Zone euro Athènes a fini par demander de prolonger son programme d’aide. Contrairement à Berlin, la Commission y voit un signal positif

Le bras de fer entre la Commission européenne et un groupe de pays mené par l’Allemagne engagé jeudi risque de continuer lors de la réunion de l’Eurogroupe de ce vendredi après-midi à Bruxelles.

Convoqués d’urgence pour la troisième fois en dix jours, les ministres des Finances de la zone euro débattront de la lettre que la Grèce a finalement écrite pour demander une extension du programme d’aide pour une période de six mois. L’Eurogroupe avait fixé un ultimatum à ce vendredi à Athènes pour faire la demande. Faute de quoi elle serait privée de soutien financier et, peut-être même, contrainte de quitter la zone euro. Il y a quelques jours, la chancelière allemande, Angela Merkel, avait déclaré que la zone euro pourrait gérer une telle sortie.

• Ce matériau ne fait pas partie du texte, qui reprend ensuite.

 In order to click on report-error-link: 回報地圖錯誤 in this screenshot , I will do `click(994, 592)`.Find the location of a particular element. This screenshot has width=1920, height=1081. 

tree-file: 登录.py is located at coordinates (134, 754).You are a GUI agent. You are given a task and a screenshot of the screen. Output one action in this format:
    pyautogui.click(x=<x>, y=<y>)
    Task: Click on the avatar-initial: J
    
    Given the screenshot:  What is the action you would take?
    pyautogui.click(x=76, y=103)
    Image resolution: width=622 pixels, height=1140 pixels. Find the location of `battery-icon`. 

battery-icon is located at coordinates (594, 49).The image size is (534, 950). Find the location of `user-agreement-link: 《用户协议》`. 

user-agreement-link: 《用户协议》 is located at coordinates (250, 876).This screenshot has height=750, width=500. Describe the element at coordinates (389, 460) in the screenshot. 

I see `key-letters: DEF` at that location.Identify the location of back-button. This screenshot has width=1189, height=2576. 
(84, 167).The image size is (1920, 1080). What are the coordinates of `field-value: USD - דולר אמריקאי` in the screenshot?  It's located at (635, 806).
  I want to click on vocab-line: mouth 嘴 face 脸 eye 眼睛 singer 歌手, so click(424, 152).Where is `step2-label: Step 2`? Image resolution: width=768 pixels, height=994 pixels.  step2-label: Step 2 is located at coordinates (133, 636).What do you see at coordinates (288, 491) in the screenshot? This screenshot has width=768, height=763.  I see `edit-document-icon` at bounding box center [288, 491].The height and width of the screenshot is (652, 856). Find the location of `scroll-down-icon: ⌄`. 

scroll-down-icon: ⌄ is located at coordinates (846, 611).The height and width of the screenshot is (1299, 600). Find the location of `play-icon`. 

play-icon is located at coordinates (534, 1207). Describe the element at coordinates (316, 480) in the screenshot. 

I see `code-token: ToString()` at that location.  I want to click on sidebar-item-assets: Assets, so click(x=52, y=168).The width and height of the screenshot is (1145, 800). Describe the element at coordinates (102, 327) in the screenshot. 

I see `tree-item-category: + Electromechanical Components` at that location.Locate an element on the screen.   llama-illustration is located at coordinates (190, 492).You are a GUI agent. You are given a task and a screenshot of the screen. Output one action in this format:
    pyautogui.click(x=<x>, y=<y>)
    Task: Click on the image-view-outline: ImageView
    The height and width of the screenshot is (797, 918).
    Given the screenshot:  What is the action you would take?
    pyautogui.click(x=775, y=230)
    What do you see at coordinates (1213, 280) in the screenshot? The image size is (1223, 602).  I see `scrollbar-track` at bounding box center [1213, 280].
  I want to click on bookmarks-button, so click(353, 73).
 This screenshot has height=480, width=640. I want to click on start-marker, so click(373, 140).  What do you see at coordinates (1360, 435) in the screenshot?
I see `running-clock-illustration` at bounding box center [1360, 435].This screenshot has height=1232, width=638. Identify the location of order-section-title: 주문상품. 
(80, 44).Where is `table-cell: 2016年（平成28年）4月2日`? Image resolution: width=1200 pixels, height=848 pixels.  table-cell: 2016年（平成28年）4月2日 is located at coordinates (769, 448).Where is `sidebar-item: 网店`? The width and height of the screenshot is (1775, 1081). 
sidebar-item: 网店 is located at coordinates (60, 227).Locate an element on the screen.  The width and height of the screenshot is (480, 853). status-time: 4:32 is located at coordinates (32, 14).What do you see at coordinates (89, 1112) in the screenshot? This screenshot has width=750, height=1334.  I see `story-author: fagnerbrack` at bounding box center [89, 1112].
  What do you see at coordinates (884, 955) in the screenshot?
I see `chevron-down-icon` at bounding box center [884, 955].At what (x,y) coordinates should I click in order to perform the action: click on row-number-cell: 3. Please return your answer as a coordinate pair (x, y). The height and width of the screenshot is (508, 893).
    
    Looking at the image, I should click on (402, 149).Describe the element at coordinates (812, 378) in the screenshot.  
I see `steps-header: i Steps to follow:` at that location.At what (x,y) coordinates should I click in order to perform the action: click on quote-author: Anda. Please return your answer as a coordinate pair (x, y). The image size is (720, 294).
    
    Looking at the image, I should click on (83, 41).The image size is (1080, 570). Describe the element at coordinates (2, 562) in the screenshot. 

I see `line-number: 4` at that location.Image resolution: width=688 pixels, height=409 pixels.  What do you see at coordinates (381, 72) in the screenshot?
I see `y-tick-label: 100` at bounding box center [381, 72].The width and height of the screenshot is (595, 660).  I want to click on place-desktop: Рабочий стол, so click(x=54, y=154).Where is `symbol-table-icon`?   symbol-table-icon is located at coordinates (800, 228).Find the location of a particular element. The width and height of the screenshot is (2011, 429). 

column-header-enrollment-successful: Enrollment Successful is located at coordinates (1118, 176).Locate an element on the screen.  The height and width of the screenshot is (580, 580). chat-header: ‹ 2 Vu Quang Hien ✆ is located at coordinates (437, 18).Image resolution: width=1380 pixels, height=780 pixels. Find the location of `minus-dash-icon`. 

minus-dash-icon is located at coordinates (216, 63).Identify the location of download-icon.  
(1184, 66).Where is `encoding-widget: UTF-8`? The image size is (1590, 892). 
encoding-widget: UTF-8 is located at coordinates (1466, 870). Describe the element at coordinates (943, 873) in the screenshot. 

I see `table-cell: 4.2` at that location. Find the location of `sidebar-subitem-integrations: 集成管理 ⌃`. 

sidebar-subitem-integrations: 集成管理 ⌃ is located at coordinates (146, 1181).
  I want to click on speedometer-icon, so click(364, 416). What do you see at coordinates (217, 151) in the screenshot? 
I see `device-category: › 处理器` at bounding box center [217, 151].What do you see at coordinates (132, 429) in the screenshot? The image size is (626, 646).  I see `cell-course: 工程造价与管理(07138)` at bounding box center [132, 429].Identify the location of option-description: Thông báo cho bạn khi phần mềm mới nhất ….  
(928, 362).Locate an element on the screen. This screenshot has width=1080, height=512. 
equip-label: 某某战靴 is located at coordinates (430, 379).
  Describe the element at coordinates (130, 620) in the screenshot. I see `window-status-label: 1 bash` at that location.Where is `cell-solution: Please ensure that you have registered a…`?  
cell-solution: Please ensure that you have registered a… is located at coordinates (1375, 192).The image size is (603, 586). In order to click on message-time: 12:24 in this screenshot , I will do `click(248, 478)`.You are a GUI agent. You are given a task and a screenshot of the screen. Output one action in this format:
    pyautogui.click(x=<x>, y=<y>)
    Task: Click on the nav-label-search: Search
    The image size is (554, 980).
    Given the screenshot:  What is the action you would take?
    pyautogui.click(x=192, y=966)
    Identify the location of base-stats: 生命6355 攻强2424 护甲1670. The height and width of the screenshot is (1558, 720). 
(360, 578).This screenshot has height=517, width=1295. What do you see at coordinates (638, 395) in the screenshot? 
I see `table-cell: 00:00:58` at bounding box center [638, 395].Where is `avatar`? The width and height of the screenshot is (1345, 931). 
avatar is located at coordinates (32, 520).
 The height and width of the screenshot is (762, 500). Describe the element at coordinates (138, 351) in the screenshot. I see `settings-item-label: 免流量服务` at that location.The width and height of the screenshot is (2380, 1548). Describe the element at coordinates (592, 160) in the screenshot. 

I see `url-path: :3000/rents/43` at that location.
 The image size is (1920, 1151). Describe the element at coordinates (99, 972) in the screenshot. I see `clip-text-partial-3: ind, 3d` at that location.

Pour le président de la Commission, Jean-Claude Juncker, qui n’envisage pas un tel scénario, la lettre du gouvernement grec est «un signal positif et ouvre la voie à un compromis raisonnable dans l’intérêt de la stabilité». Cet avis n’est pas partagé par l’Allemagne. «La Grèce cherche à obtenir un financement relais, sans remplir les exigences du programme», a déclaré jeudi le porte-parole du ministre des Finances, Wolfgang Schäuble.

Une première confrontation a déjà eu lieu lors de l’Eurogroupe de lundi. Le projet d’accord préparé par la Commission était acceptable pour les Grecs, mais c’est celui de l’Eurogroupe, plus rigoureux, qui a été mis sur la table.

Pas de mesure unilatérale

En réalité, Berlin souhaite que le gouvernement grec fasse une demande d’extensionpure et simple de l’accord signé en 2012. Elle ne lui offre aucune marge de manœuvre pour introduire des mesures promises pendant la campagne électorale en décembre.

Pourtant, dans sa lettre, le ministre grec des Finances, Yanis Varoufakis, s’engage à respecter l’équilibre budgétaire. Toute nouvelle dépense – le gouvernement s’apprête à voter vendredi des mesures sociales – sera financée par de nouveaux revenus. Selon le ministre, le financement relais permettra au gouvernement de travailler sur un «Nouveau contrat pour la reprise et la croissance» pour la période 2015-2019, en consultation avec les partenaires européens et le FMI. Il y promet aussi le remboursement de toutes les créances. Un comité technique s’est penché hier sur les engagements grecs.